WHAT YOU WILL DO
All of the data should be restated exactly as it stands.

(Records from a data source)
########################################

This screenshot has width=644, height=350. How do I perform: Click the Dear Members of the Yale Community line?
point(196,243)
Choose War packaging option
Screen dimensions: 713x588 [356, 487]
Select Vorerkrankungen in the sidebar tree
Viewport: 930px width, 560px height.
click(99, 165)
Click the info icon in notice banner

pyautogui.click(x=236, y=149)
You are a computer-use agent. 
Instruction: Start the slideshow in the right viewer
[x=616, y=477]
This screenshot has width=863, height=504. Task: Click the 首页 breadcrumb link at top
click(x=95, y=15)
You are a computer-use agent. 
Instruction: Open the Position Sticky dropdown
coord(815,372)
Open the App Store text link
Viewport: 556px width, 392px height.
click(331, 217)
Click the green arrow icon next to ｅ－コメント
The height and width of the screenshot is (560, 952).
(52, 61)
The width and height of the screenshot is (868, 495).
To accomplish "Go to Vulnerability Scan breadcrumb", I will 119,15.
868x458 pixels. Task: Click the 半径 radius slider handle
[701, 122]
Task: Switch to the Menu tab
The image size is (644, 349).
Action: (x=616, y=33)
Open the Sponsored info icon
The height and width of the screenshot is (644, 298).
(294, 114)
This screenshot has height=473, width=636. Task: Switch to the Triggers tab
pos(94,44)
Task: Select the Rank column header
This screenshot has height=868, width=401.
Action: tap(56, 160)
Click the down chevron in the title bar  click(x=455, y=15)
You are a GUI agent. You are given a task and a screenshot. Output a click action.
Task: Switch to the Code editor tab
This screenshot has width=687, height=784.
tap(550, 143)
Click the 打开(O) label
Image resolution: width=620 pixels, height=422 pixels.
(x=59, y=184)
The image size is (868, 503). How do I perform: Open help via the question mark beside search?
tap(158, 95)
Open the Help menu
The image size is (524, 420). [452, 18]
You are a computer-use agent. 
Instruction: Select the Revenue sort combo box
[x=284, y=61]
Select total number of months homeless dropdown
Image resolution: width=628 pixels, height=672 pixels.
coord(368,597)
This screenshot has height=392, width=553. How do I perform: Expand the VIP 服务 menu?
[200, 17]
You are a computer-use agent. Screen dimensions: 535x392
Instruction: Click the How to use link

########################################

WRITTEN RESPONSE
This screenshot has width=644, height=350. How do I perform: Click the Dear Members of the Yale Community line?
point(196,243)
Choose War packaging option
Screen dimensions: 713x588 [356, 487]
Select Vorerkrankungen in the sidebar tree
Viewport: 930px width, 560px height.
click(99, 165)
Click the info icon in notice banner

pyautogui.click(x=236, y=149)
You are a computer-use agent. 
Instruction: Start the slideshow in the right viewer
[x=616, y=477]
This screenshot has width=863, height=504. Task: Click the 首页 breadcrumb link at top
click(x=95, y=15)
You are a computer-use agent. 
Instruction: Open the Position Sticky dropdown
coord(815,372)
Open the App Store text link
Viewport: 556px width, 392px height.
click(331, 217)
Click the green arrow icon next to ｅ－コメント
The height and width of the screenshot is (560, 952).
(52, 61)
The width and height of the screenshot is (868, 495).
To accomplish "Go to Vulnerability Scan breadcrumb", I will 119,15.
868x458 pixels. Task: Click the 半径 radius slider handle
[701, 122]
Task: Switch to the Menu tab
The image size is (644, 349).
Action: (x=616, y=33)
Open the Sponsored info icon
The height and width of the screenshot is (644, 298).
(294, 114)
This screenshot has height=473, width=636. Task: Switch to the Triggers tab
pos(94,44)
Task: Select the Rank column header
This screenshot has height=868, width=401.
Action: tap(56, 160)
Click the down chevron in the title bar  click(x=455, y=15)
You are a GUI agent. You are given a task and a screenshot. Output a click action.
Task: Switch to the Code editor tab
This screenshot has width=687, height=784.
tap(550, 143)
Click the 打开(O) label
Image resolution: width=620 pixels, height=422 pixels.
(x=59, y=184)
The image size is (868, 503). How do I perform: Open help via the question mark beside search?
tap(158, 95)
Open the Help menu
The image size is (524, 420). [452, 18]
You are a computer-use agent. 
Instruction: Select the Revenue sort combo box
[x=284, y=61]
Select total number of months homeless dropdown
Image resolution: width=628 pixels, height=672 pixels.
coord(368,597)
This screenshot has height=392, width=553. How do I perform: Expand the VIP 服务 menu?
[200, 17]
You are a computer-use agent. Screen dimensions: 535x392
Instruction: Click the How to use link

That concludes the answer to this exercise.